Think Jake Tskakalidas with handles.


----------



## McCabeEvanston (Apr 19, 2003)

Chad Ford said (on Chicago ESPN radio) that he blew everybody away and played his way up to top six. He said everybodys jaws hit the floor.


----------



## BCH (Jun 25, 2002)

That is interesting.

He is the type of player you might see cause other teams to try and trade up in the draft because there are a few teams that need size. With the Clippers sitting at 6 and needing a Center to replace Kandi, you might see teams scrambling to get Miami's 5th pick. Then again, Miami needs size to replace Mourning, and does he pass Bosh and go to Toronto at 4?

Good news for those 3 teams regardless, as it adds another coveted big man to the lottery.


----------



## McCabeEvanston (Apr 19, 2003)

*Pavel Podkolzine*

Chad Ford said (on Chicago ESPN radio) that Pavel Podkolzine
blew everybody away and played his way up to top six. He said everybodys jaws hit the floor.


----------



## McCabeEvanston (Apr 19, 2003)

I'm a Bucks fan so I'm hoping somebody drops to them. They have three picks so I hope they pick three big guys and two pan out.


----------



## Charlotte_______ (May 18, 2003)

What teams is he supposed to try out for?


----------



## Tapseer (Jun 13, 2002)

As a Knick FAN, I know my team needs size. I'm hoping a big man slips in the draft, and the Knicks would have the common sense to drat and keep the body. I'm hoping that we could get Pavel. I know a ot of guys posting are hoping for either Sofo or Sweeney, but we need a Center, not an undersized PF/C. We Also have to get Milos Vujanic signed and in NY so fans have some hope and something to root for. Knick fans have to see beyond making the playoffs, I know I want a Championship in NY after 30 years. We should never settle for just making the playoffs otherwise we turn into the Minnesota Timberwolves, and that's not cool is it? I hope we can find a way to get Pavel in a NY unifrom. I'll take the risks as long as we can suit him up. Knick Fans Holla and Holla Loud!


----------



## Tapseer (Jun 13, 2002)

By the way, I tried to get that interview/radio show that Chris Ford did. Can't get it. If you have a link, help a brother out. I hope the Knicks can get this guy. Knick Fans Holla And Holla Loud!


----------



## rainman (Jul 15, 2002)

> Originally posted by <b>McCabeEvanston</b>!
> Chad Ford said (on Chicago ESPN radio) that he blew everybody away and played his way up to top six. He said everybodys jaws hit the floor.

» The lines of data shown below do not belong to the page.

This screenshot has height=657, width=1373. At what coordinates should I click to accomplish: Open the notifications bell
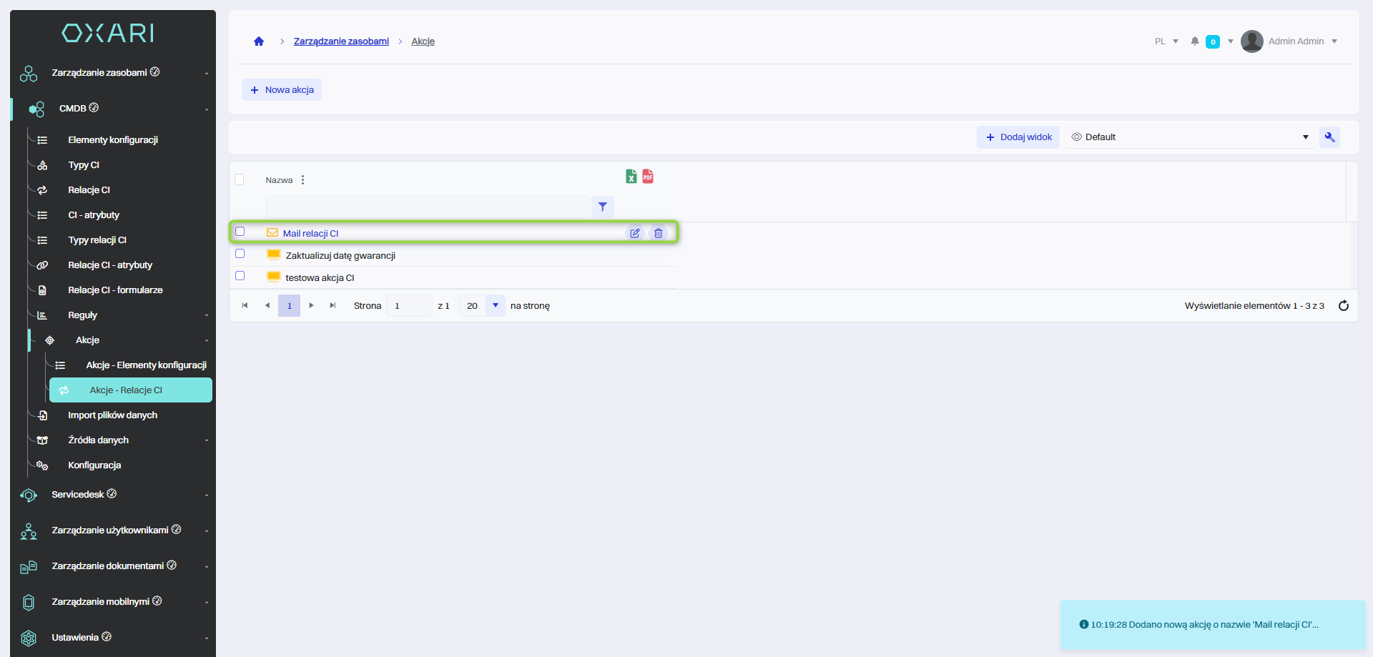[1194, 41]
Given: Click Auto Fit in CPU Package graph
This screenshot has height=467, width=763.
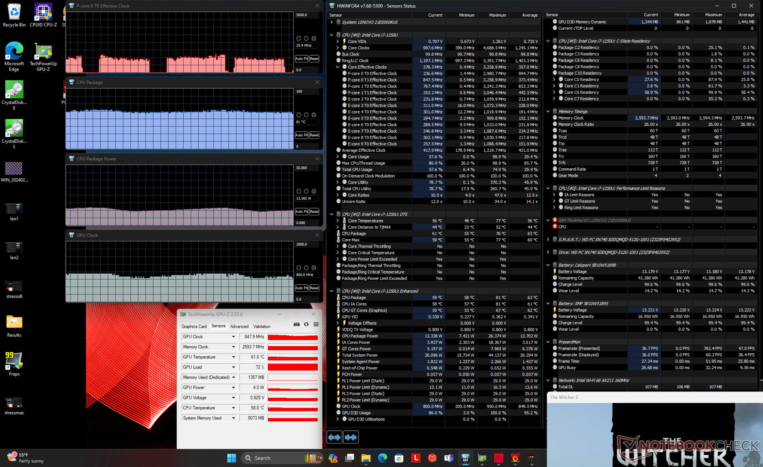Looking at the screenshot, I should click(x=301, y=135).
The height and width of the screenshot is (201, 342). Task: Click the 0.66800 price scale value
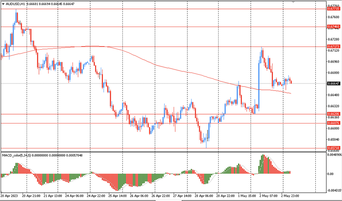[333, 73]
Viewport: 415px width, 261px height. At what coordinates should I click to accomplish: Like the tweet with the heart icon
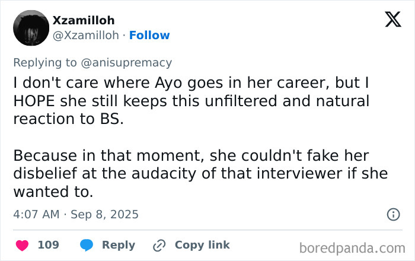(x=22, y=245)
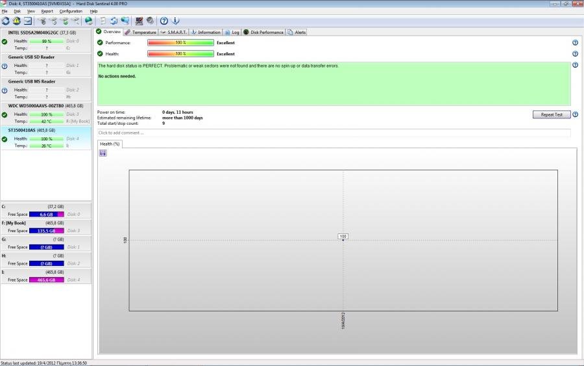This screenshot has height=366, width=584.
Task: Open the Report menu
Action: click(x=47, y=11)
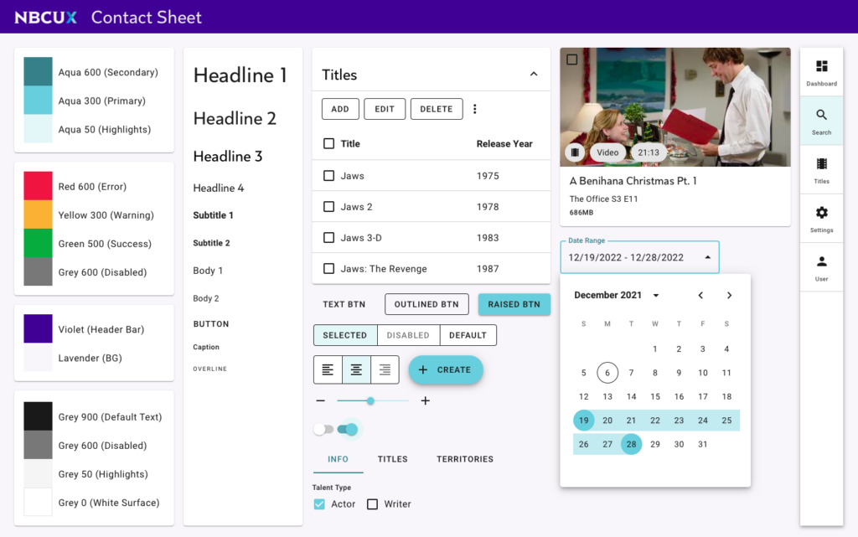The image size is (858, 537).
Task: Switch to the Titles tab
Action: [392, 459]
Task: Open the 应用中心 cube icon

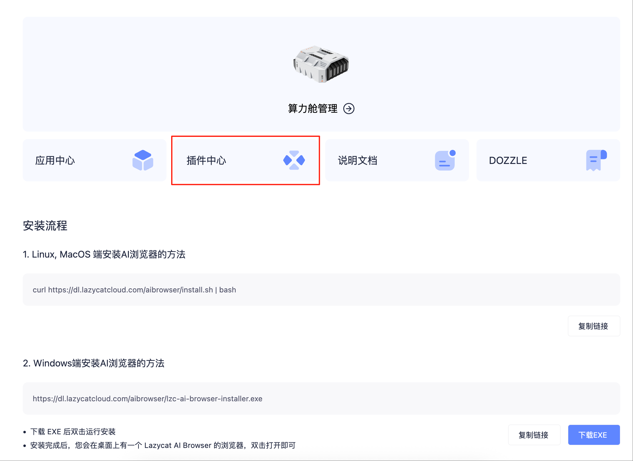Action: [x=143, y=160]
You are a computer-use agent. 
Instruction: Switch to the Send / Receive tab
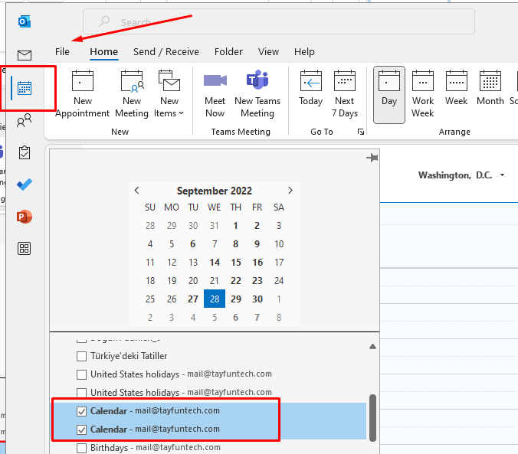[166, 52]
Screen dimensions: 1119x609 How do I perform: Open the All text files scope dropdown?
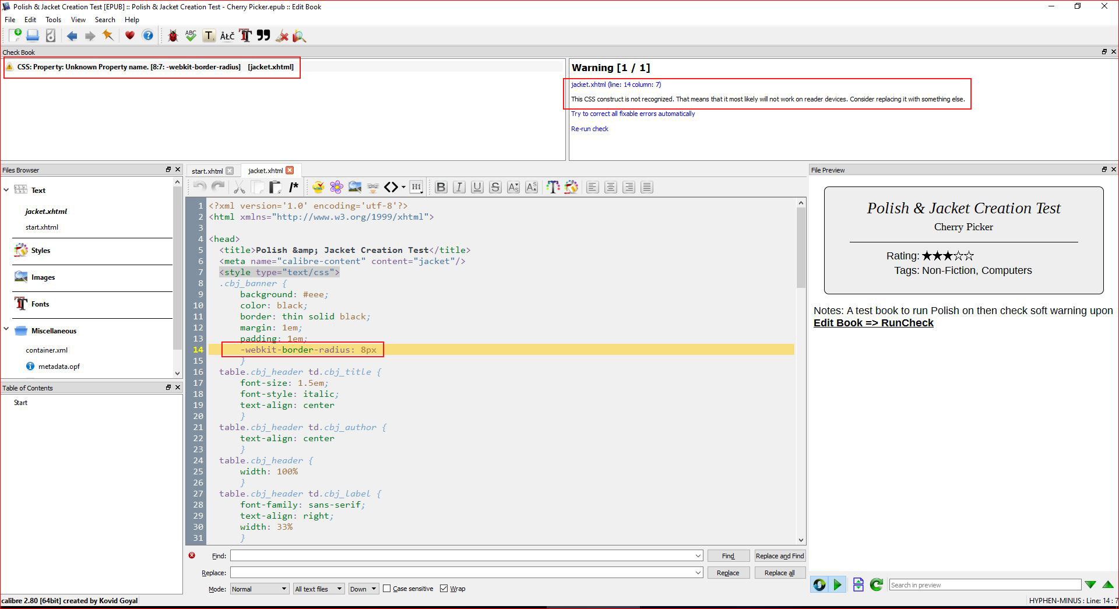tap(319, 589)

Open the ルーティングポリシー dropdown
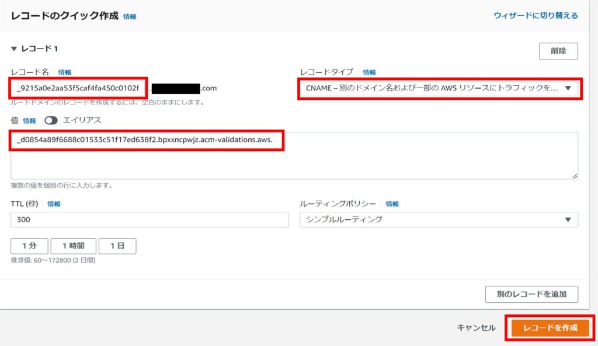point(438,219)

i'm really skeptical about this guy blowing anyone away,how about a link here before we get too carried away.


----------



## Tom (Jul 15, 2002)

i'm sure he will take Jake's place as the new SHAQ STOPPER


----------



## bball43jones (Jun 2, 2003)

Here is a link. Apparently Chad Ford isn't the only one getting carried away. He is now being hyped as going at #4.

http://www.sportsline.com/nba/story/6415542


----------



## Tom (Jul 15, 2002)

like i've said before even i can win a best of Seven competition if i'm not playing against anyone. These workouts against no competition crack me up. He may be great...but jumping up so high off of something like this is a high stakes leap of faith that i can't believe so many teams still fall into.


----------



## Im The One (Sep 1, 2002)

"In one half-hour workout he blew American big men Chris Kaman and Chris Bosh out of the water. "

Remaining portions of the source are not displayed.